Only some lines are wanted. Transcribe, exactly, the lines below from the line with "Image resolution: width=650" up to and including the line with "Viewport: 1024px width, 768px height.".

---

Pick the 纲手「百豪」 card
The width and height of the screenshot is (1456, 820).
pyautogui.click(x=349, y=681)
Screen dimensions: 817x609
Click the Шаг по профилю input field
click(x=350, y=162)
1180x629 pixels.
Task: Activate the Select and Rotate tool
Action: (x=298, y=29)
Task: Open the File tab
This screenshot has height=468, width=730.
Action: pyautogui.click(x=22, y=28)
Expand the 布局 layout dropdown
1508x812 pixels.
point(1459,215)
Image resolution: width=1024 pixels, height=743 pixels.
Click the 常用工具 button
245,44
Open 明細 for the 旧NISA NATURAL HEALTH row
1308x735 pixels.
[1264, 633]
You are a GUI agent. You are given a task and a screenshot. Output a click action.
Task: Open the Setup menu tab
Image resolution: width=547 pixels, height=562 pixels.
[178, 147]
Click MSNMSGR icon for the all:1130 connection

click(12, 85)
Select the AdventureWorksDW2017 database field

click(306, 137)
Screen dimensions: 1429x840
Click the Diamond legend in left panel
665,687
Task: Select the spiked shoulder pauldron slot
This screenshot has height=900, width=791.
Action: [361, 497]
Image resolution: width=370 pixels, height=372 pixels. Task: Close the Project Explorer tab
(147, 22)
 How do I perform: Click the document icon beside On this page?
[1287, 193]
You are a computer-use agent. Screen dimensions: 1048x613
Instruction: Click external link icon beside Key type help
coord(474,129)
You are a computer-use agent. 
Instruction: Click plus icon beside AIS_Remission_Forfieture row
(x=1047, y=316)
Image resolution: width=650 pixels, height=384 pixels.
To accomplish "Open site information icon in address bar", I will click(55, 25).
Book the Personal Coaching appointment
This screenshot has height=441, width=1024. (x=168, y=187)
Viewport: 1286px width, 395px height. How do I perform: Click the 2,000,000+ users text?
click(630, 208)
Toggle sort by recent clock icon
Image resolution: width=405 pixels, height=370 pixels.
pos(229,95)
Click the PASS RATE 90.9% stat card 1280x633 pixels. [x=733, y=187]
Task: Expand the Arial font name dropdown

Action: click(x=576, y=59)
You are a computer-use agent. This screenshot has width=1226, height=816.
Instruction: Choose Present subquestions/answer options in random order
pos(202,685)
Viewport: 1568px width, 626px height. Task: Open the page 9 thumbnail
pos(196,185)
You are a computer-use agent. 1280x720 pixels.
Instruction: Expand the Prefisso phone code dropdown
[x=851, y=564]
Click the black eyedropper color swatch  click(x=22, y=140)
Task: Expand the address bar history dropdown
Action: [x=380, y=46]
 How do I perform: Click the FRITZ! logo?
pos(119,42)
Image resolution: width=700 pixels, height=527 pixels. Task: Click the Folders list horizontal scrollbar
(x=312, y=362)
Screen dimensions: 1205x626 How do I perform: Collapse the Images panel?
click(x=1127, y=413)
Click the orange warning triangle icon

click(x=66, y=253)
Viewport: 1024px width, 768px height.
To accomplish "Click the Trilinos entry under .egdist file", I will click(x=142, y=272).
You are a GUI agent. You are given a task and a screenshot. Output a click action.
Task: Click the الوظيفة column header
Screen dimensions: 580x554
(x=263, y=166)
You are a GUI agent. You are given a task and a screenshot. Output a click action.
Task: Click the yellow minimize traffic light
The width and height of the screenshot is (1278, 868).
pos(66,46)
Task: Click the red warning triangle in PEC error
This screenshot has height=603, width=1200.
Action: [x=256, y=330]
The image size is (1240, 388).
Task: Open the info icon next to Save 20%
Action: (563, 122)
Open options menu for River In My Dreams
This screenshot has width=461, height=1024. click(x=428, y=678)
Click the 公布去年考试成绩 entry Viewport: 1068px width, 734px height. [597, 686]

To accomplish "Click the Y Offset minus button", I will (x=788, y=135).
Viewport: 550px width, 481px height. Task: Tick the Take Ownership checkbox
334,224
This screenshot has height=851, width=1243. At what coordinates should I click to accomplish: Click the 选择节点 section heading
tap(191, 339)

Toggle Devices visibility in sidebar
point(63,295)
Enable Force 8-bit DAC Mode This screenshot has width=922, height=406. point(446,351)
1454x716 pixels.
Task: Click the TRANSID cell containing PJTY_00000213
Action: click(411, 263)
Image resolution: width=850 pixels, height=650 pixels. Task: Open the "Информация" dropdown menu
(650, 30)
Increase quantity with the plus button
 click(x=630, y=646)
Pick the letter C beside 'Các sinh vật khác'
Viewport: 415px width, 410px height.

---

- [EXERCISE RESPONSE]:
Image resolution: width=650 pixels, height=384 pixels.
To accomplish "Open site information icon in address bar", I will click(55, 25).
Book the Personal Coaching appointment
This screenshot has height=441, width=1024. (x=168, y=187)
Viewport: 1286px width, 395px height. How do I perform: Click the 2,000,000+ users text?
click(630, 208)
Toggle sort by recent clock icon
Image resolution: width=405 pixels, height=370 pixels.
pos(229,95)
Click the PASS RATE 90.9% stat card 1280x633 pixels. [x=733, y=187]
Task: Expand the Arial font name dropdown

Action: click(x=576, y=59)
You are a computer-use agent. This screenshot has width=1226, height=816.
Instruction: Choose Present subquestions/answer options in random order
pos(202,685)
Viewport: 1568px width, 626px height. Task: Open the page 9 thumbnail
pos(196,185)
You are a computer-use agent. 1280x720 pixels.
Instruction: Expand the Prefisso phone code dropdown
[x=851, y=564]
Click the black eyedropper color swatch  click(x=22, y=140)
Task: Expand the address bar history dropdown
Action: [x=380, y=46]
 How do I perform: Click the FRITZ! logo?
pos(119,42)
Image resolution: width=700 pixels, height=527 pixels. Task: Click the Folders list horizontal scrollbar
(x=312, y=362)
Screen dimensions: 1205x626 How do I perform: Collapse the Images panel?
click(x=1127, y=413)
Click the orange warning triangle icon

click(x=66, y=253)
Viewport: 1024px width, 768px height.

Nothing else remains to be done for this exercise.